Data provided.
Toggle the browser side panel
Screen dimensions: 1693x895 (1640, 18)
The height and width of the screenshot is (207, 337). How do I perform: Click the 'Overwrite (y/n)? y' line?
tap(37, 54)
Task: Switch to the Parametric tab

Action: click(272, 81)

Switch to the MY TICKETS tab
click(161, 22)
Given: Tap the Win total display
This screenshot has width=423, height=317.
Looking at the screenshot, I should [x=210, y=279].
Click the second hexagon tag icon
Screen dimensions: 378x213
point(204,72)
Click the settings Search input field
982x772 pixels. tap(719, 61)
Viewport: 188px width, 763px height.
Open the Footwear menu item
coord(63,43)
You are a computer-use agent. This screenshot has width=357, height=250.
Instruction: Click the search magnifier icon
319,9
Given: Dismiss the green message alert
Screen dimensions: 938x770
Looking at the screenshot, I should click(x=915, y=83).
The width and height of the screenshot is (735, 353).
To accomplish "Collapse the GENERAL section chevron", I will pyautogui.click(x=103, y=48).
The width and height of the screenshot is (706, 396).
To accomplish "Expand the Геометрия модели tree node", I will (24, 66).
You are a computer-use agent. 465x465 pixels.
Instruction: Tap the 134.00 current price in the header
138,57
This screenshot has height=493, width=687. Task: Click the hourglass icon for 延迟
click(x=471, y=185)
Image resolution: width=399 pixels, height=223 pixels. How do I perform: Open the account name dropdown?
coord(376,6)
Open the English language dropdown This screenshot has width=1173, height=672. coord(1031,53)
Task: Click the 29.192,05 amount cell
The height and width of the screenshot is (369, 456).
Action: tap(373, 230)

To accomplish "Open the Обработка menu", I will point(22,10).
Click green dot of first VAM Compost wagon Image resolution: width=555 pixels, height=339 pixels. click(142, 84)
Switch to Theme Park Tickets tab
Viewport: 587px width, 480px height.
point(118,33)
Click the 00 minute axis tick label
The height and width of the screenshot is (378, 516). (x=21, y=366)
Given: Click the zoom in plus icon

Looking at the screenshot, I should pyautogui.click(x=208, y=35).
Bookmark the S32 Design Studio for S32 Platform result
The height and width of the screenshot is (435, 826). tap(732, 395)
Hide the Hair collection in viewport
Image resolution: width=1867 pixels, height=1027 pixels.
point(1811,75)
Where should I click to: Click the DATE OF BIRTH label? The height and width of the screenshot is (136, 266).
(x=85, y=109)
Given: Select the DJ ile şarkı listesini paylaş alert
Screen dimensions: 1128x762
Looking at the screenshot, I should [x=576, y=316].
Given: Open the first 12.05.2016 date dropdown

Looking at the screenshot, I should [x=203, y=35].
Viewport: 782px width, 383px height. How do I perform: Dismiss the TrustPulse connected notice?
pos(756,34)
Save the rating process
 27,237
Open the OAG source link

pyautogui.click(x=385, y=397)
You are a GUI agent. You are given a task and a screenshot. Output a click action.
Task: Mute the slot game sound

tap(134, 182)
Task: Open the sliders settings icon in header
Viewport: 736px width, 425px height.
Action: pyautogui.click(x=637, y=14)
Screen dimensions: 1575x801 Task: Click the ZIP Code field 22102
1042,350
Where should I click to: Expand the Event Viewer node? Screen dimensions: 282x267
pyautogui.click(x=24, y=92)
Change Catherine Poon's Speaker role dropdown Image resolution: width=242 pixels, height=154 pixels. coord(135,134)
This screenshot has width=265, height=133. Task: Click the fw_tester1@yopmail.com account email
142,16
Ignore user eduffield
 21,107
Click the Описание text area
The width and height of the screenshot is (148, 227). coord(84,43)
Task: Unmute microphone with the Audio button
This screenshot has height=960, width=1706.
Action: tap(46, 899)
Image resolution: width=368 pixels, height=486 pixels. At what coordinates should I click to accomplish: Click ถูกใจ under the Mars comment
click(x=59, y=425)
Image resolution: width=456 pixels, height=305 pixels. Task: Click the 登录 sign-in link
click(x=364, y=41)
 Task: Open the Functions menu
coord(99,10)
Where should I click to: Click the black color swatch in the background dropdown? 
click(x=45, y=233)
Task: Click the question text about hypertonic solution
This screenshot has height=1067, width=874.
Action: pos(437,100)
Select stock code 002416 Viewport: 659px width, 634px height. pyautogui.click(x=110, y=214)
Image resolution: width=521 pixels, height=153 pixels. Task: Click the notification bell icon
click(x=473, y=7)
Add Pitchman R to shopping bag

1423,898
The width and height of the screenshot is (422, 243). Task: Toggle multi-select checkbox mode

What the task requires. Respond with the lines above, from the one that holds "Image resolution: width=521" to the end of the listing, each repeated exactly, and with no other material.

Answer space.
Image resolution: width=521 pixels, height=153 pixels. Task: Click the notification bell icon
click(x=473, y=7)
Add Pitchman R to shopping bag

1423,898
The width and height of the screenshot is (422, 243). Task: Toggle multi-select checkbox mode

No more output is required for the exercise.